Ultrashort-pulse laser system for stand-off detection of bacterial spores by coherent anti-Stokes Raman spectroscopy

This thesis focuses on the realisation of an ultra-short pulse source for coherent anti-Stokes Raman spectroscopy and its use in molecular detection of chemical and biological weapons, which requires stand-off configurations capable of preventing operator contamination, speed in measurement and ability to scan large samples. Raman spectroscopy is widely used in medical and biological field due to its high specificity and speed of analysis compared to classical microbiological or chemical testing techniques. This particular phenomenon of light-matter interaction allows very fast identification of the substances in a sample by recognising spectral patterns that make up the Raman fingerprint of each molecule. The progress of machine learning algorithms has contributed to develop molecular recognition automatism and imaging systems. However, low Raman cross section has so far relegated the Raman spectroscopy to microscopy setups. The future development, in which fits this thesis work, is to exploit the technique for distant and scattering samples also: this would allow the analysis of objects, surfaces or items which might be contaminated, such as in airports or post offices. Although, the requirement of remote detection drastically reduces the amount of signal that can be collected.
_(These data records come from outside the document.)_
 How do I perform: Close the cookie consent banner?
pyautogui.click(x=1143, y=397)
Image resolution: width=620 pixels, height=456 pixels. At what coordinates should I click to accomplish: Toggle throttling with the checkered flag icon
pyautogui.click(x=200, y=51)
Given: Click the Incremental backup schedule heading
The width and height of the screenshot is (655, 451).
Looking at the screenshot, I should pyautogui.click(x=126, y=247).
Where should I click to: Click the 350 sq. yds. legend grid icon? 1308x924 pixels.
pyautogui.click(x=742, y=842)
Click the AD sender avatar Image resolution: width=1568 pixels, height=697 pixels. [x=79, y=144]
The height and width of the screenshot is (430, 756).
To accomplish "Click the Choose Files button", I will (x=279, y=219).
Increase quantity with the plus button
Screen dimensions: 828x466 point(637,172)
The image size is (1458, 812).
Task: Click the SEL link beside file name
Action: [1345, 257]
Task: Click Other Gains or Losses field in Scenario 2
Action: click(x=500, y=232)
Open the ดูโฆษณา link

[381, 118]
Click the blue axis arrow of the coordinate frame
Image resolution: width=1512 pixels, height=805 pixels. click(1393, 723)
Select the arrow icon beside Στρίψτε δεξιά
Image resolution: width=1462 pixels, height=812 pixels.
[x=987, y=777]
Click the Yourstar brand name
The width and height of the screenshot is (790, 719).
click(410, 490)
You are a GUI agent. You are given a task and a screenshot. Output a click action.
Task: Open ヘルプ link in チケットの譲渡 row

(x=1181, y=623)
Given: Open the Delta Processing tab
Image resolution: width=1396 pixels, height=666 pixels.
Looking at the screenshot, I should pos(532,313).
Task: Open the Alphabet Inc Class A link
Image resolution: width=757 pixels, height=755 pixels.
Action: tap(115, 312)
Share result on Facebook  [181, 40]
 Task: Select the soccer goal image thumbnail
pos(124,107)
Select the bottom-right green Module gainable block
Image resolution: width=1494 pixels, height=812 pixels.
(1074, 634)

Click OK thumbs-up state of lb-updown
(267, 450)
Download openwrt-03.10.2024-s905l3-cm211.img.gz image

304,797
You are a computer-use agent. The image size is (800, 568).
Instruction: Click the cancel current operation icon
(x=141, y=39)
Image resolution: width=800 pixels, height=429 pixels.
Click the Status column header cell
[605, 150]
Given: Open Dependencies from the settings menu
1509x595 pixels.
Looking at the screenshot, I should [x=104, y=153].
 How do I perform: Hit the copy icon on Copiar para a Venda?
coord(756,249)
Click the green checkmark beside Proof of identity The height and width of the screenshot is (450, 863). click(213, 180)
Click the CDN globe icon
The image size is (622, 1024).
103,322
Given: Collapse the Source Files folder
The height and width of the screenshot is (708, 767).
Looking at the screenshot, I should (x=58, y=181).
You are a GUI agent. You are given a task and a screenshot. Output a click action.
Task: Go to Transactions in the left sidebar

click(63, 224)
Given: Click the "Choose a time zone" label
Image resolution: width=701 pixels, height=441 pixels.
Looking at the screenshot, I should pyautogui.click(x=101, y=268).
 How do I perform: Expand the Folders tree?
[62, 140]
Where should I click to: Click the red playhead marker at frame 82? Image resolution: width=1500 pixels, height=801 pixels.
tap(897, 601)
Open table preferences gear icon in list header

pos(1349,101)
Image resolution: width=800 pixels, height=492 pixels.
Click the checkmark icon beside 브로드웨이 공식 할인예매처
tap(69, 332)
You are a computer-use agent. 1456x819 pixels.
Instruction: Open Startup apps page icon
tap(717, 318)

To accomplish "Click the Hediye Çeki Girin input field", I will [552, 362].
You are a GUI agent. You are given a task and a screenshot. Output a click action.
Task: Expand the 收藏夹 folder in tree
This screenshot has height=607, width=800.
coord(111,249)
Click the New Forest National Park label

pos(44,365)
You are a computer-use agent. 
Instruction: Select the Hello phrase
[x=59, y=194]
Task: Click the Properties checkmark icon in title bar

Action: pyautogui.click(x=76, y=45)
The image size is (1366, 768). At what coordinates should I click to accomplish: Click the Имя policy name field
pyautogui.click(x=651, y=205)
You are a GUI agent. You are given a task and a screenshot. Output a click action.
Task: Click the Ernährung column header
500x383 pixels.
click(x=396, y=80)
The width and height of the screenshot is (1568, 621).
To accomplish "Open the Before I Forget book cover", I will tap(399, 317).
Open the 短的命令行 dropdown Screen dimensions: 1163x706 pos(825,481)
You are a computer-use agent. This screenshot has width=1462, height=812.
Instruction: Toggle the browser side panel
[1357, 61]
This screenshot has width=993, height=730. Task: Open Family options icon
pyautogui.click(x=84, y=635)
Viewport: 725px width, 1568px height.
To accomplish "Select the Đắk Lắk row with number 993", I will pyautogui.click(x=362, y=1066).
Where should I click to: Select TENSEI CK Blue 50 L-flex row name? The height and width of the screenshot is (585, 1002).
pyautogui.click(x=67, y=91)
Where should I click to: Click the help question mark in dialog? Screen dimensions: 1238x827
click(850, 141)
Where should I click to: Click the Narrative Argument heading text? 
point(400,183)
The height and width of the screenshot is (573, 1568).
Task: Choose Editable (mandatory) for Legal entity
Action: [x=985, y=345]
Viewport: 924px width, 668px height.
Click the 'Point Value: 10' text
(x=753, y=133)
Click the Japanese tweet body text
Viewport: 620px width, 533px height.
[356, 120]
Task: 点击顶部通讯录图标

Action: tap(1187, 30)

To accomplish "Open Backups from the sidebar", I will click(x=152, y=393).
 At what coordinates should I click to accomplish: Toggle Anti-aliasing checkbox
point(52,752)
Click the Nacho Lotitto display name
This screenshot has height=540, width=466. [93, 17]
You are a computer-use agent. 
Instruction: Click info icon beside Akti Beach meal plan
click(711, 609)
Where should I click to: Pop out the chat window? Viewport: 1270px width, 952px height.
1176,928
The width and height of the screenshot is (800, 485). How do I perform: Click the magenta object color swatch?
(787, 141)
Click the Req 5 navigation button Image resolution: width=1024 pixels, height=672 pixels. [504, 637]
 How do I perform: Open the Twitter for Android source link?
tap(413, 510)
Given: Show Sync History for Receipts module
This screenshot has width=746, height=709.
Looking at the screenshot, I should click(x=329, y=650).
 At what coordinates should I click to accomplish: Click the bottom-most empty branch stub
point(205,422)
In order to ensure a sufficiently strong Raman scattering signal, a high-energy ultrashort pulsed laser source must be employed, together with high sensitivity detectors. The broadband CARS source was designed with known well principles of non-linear optics, including SHG and OPA. Pulse spectral shaping was exploited to handle time-resolved hybrid-CARS technique. After source set up, it was used for measurement on samples simulating spores of anthrax bacterium, which is one of the most dangerous threats of the last century and has recently claimed victims in the United States. Lastly, a scanning system for stand-off imaging purposes was built and successfully tested on simulants generating higher Raman signal. A side project involved the construction of a system to amplify and spectral widen a laser comb for metrology purposes. The experiment, carried out by an external team of researchers and based on Doppler broadening thermometry, should lead to a more resolute definition of the Boltzmann constant in the International System.